Optimal compression rate

time to read 3 min | 459 words

In the new blittable format we use in RavenDB, we make heavy use of compression to reduce the size of documents.

Compression has an unfortunate problem, though. It doesn't work for all inputs. The proof of that is a very neat one:

We have a set of compression / decompression function: compress(plainText) –> compressedText and decompress(compressedText) –> plainText.
Those are lossless functions, that is, for any input decompress( compress(X) ) == X
Let us assume that for any input, size(plainText) > size(compressedText)

But that causes a problem. Let us assume that our plain text size is N, and that the compression algorithm reduce that size by just one bit, so the size of the compressedText is N-1.

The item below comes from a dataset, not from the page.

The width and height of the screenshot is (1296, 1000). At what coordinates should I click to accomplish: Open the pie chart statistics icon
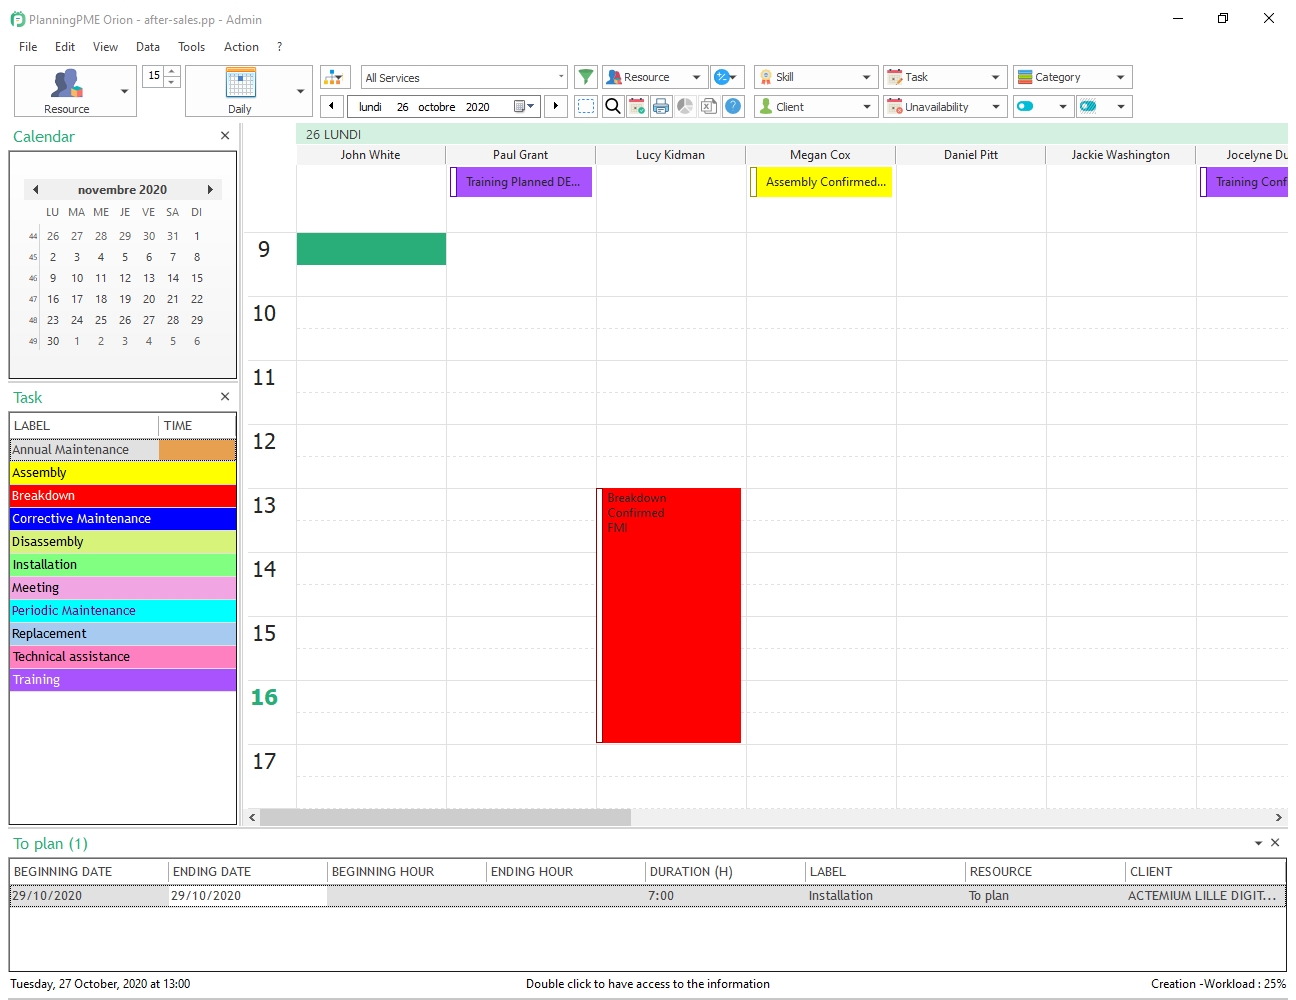[685, 106]
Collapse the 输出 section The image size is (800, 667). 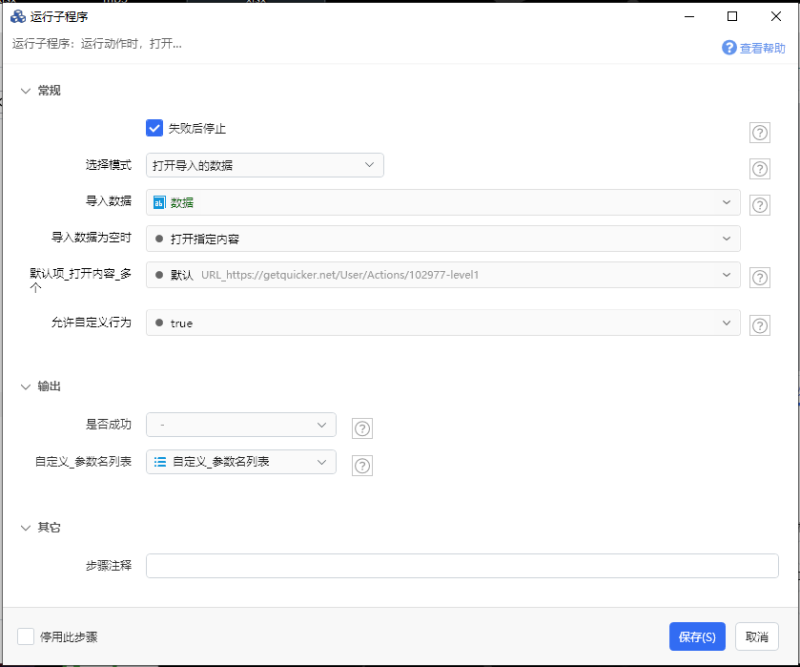coord(26,386)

We'll compress all possible permutations of N bits using this algorithm. Given that the compression results in at least N-1 bits, there must now be two different values of the plainText that result in the same compressedText. That breaks the ability to decompress them successfully. Because there isn't a one to one mapping between them. Common compression algorithms rely on the source data to either have repetitions (LZ derivatives) or are based on shared dictionaries that match a particular set of data.

In practice, this has real world implications when you are designing a data format. For example, the blittable format compress strings using two different algorithms. For large strings, we use LZ4, because it has much higher compression rate and doesn't require any special knowledge of the data. For small strings, we use a Smaz variants, which is a shared dictionary of common terms. Because the dictionary is small, we can't put a lot of data into it, so we concentrated on common Latin character sequences.

That means that if you are trying to compress a Unicode string like:

רוח צפונית

You are going to use up more bytes than the original plain text. This is easy to experiment with using Smaz variant, because it is very simple. But it also happens using LZ4 for certain inputs.

That causes a problem for the blittable format, because we want to compress the data, but for certain inputs, that means that we are going to get more data.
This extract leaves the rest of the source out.